Другие так же думают о нем. Смешно.
– Филимон! – окликнул его Игрек, оставшись с двумя рюкзаками и подавая тот, что поменьше. – Твое.
Филимон шагнул вперед, и тяжесть, сравнимая с двухпудовой гирей, оттянула руки.
Местом встречи назначили опушку, где собирались грибники и уходившие к озерам рыболовы. Кроны еще сияли, редкие просветы слепили прямыми лучами, но солнце упрямо валилось на оставшийся за поворотом город.
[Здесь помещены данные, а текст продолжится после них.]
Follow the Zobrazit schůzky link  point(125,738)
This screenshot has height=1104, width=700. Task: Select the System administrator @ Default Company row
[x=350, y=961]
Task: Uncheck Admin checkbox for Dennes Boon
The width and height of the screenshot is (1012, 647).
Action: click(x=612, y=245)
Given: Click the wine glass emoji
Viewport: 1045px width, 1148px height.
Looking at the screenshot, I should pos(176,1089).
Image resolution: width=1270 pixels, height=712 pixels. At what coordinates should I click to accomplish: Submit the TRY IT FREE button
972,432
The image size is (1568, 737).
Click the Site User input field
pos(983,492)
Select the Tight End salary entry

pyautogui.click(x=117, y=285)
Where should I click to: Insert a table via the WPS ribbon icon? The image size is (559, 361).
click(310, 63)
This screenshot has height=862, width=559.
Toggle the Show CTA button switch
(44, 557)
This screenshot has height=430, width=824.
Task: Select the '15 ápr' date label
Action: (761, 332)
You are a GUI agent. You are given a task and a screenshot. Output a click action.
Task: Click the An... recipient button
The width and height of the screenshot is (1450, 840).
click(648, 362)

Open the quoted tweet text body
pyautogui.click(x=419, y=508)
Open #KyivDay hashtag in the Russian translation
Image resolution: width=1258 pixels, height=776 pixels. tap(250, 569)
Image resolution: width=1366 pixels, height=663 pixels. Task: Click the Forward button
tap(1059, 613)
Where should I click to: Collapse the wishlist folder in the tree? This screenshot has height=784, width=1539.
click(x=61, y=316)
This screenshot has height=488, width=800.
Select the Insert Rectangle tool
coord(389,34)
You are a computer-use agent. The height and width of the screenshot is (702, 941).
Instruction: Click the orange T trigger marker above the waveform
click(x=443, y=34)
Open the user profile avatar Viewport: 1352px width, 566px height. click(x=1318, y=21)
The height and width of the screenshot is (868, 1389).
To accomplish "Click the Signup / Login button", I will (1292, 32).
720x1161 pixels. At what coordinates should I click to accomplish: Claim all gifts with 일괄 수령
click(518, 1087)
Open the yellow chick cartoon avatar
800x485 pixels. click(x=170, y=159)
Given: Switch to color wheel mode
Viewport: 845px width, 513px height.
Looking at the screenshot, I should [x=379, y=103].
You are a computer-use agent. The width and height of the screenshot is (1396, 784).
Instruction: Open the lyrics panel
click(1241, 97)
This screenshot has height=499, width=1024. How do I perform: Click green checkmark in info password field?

К лесу каждый прибыл самостоятельно. С собой, как предупредили, – ни сотовых, ни другой электроники. Пять широкоплечих фигур в кроссовках, застиранных штанах и майках походили на отдыхающих – обычные работяги, в конце рабочей недели выбравшиеся на природу. Но окажись здесь посторонний, глаз резало бы отсутствие удочек, ведер и лукошек. И взгляды – серьезные, хмурые, много видавшие – с приятным времяпровождением вязались, как слабительное со снотворным.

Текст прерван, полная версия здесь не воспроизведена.